Marnela

José Varela FAÍSCAS

VALDOVIÑO

28 ago 2016 . Actualizado a las 05:00 h.

Acostumbro a caminar a ritmo vivo (bueno, déjenlo así) por las mañanas. El paseo lo reservo para la tarde, cuando el día se va despacito para quedarse un poco más, en expresión de Cafrune. La insultante luz del día joven carece de misterio. Me quedo con la invasión lenta y pacífica de las sombras, con el aplauso enguantado de los chotacabras y el chirrido de las cigarras, que prefiero carricantas; con suerte, el berrido de un corzo o el ululado de un mochuelo. Da para mucho la pista que despega del arenal de O Rodo, en Pantín, y llega a Valdoviño por el mirador do Paraño -una impagable iniciativa del recordado alcalde Jesús Tutor: socializó el disfrute de una costa de belleza inigualable y, de añadido, limitó la urbanización ramplona y codiciosa-. La carretera es, desde Marnela -de fiesta estos días-, como una tabla de gimnasia para todas las edades.

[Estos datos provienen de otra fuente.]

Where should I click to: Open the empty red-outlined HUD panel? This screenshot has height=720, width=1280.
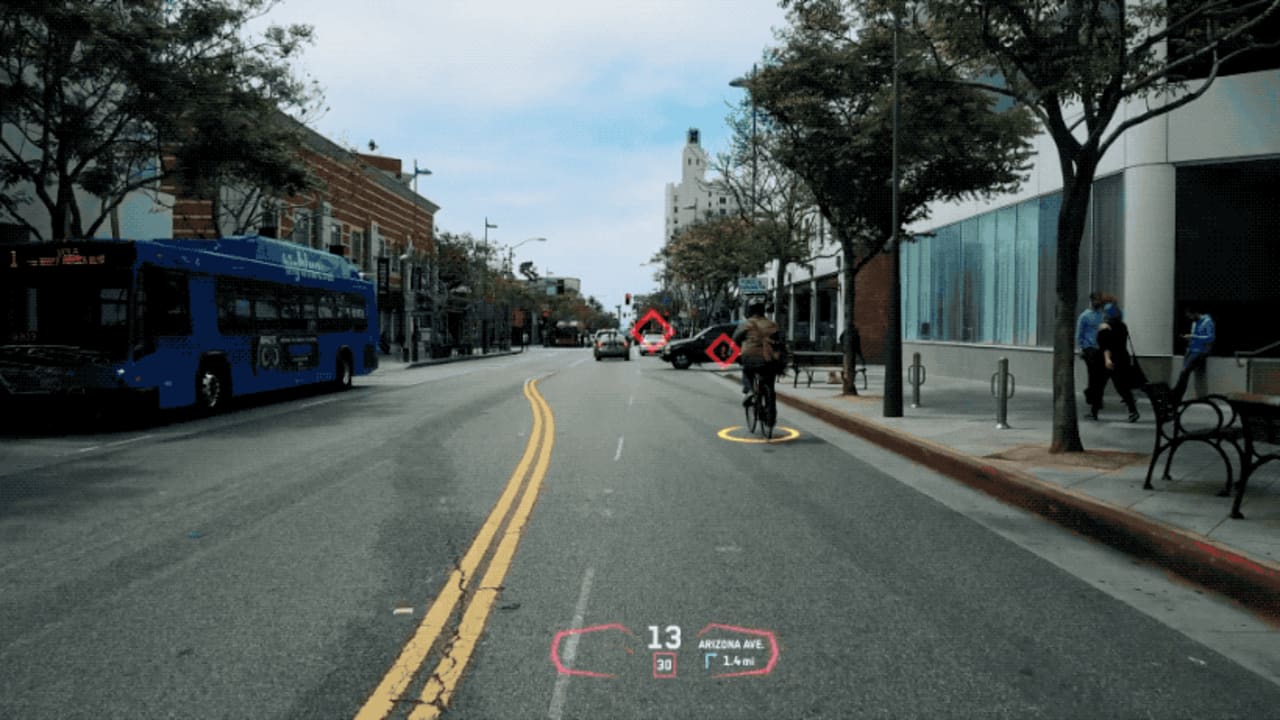click(592, 651)
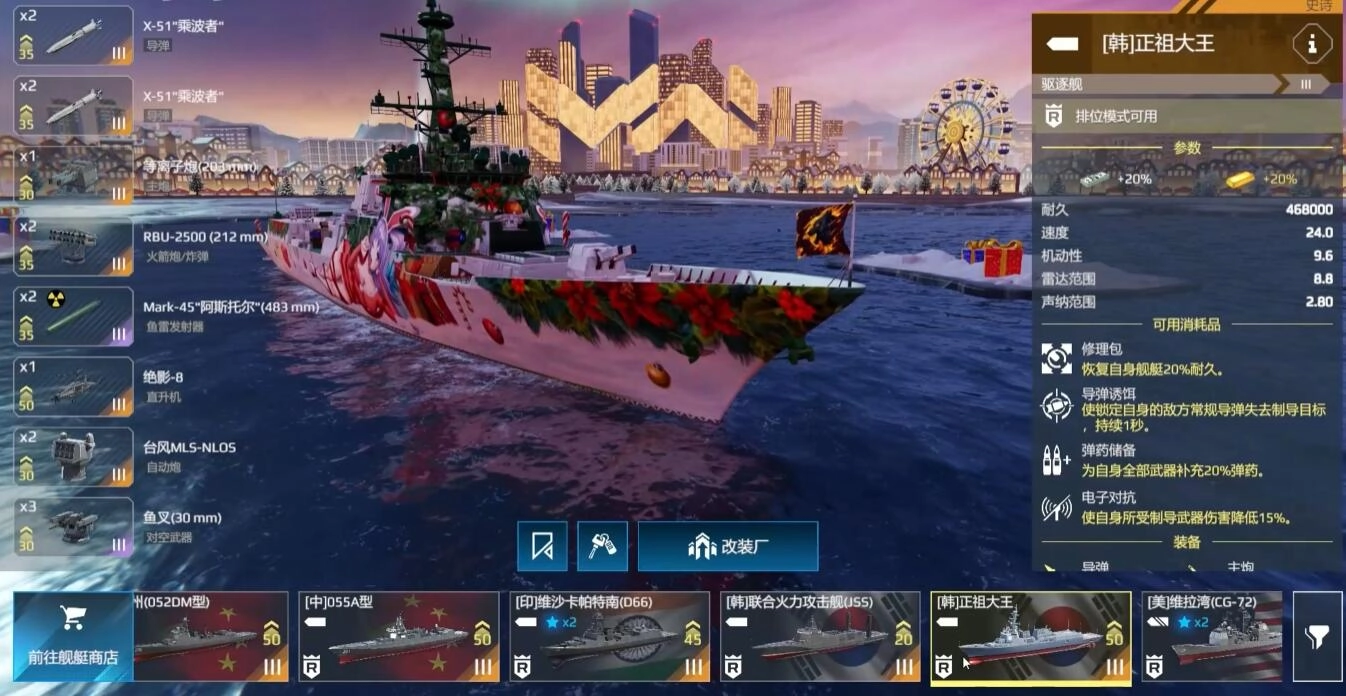The image size is (1346, 696).
Task: Choose the [印]维沙卡帕特南(D66) ship card
Action: [x=609, y=637]
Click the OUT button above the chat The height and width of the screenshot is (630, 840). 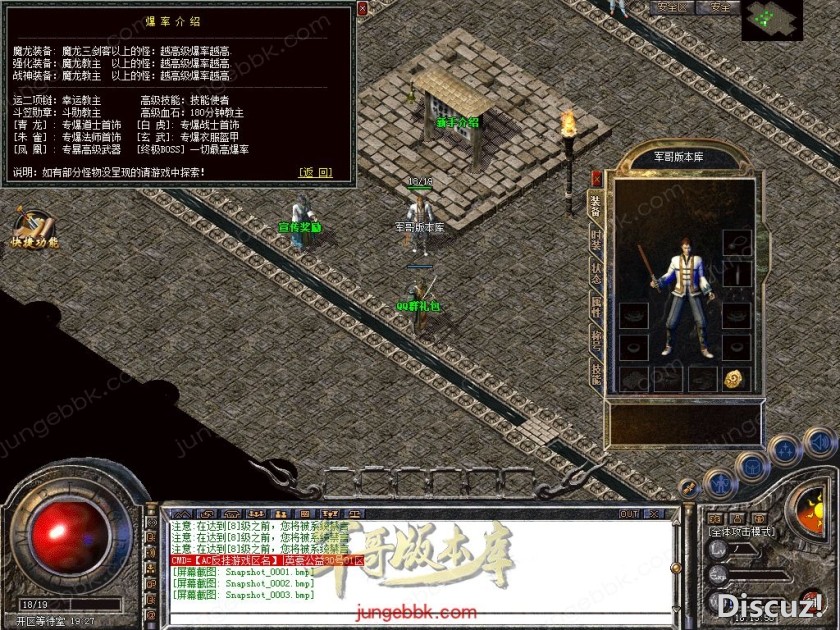[629, 514]
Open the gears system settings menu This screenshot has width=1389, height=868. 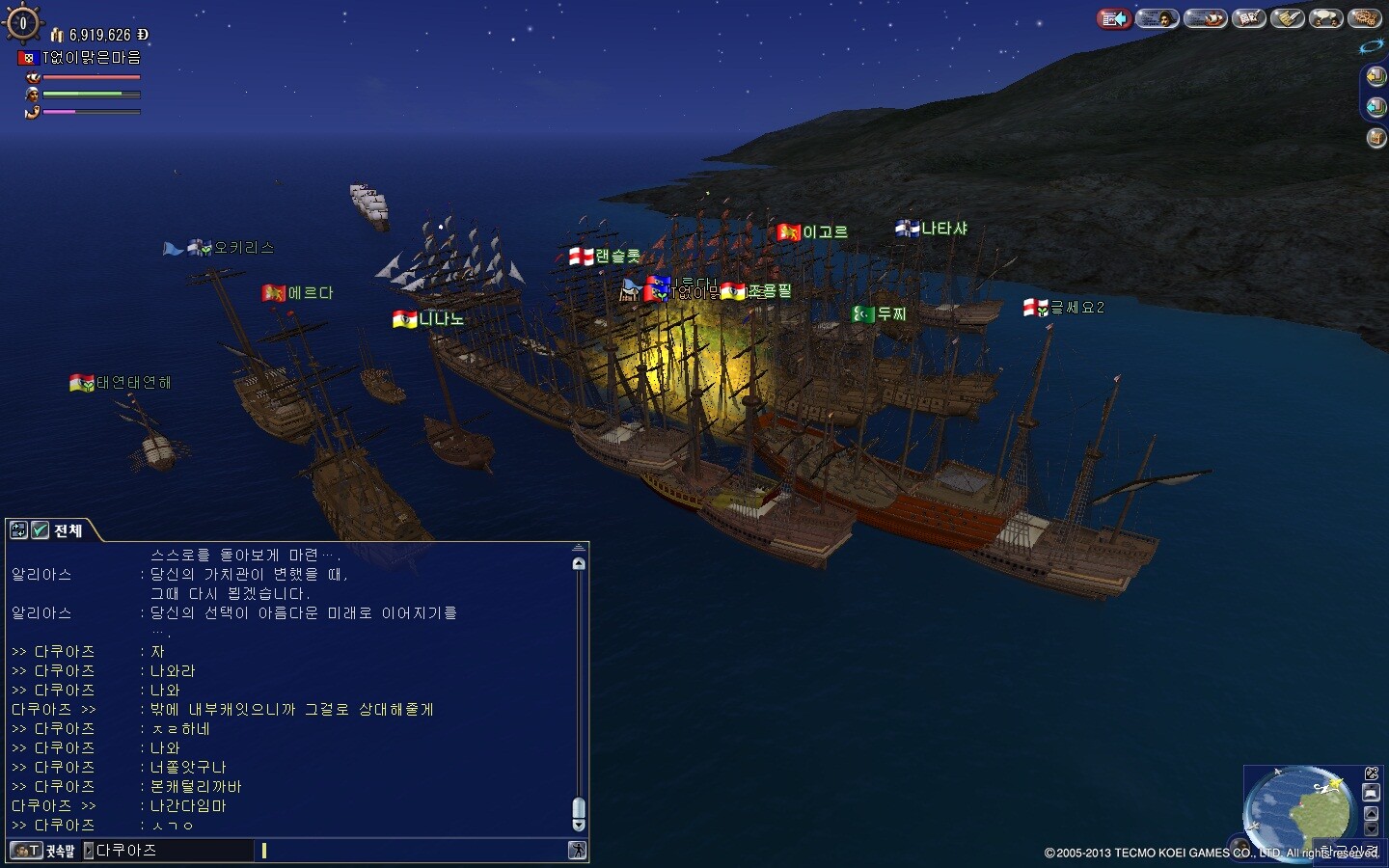[x=1366, y=18]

La caminata es, en cualquier caso, un regalo para el espíritu: la pequeña concha de la playa, los Illotes que la protegen del aire del sur, los cantiles oscuros de formas enigmáticas, la punta Corveira, y al fondo, tras un vaho de polvo gris azulado, la Chirlateira, como la mandíbula inferior de la boca de la ría de Cedeira. Más lejos hacia el norte aún se adivinan como uñas de un mastodonte borroso los salientes Ardilosa y Candieira. Mirando a poniente, Prior, como un dedo hurgando en el océano, pero, antes, la punta Frouxeira, y el arrogante penacho de Campelo. Todo son lomas verde viejo que se abisman sobre las olas. Y el mar, claro, con un horizonte que se difumina y desaparece o queda nítido cuando el pulso de azules del cielo y el océano es tan ajustado que cabe en una línea allá al fondo.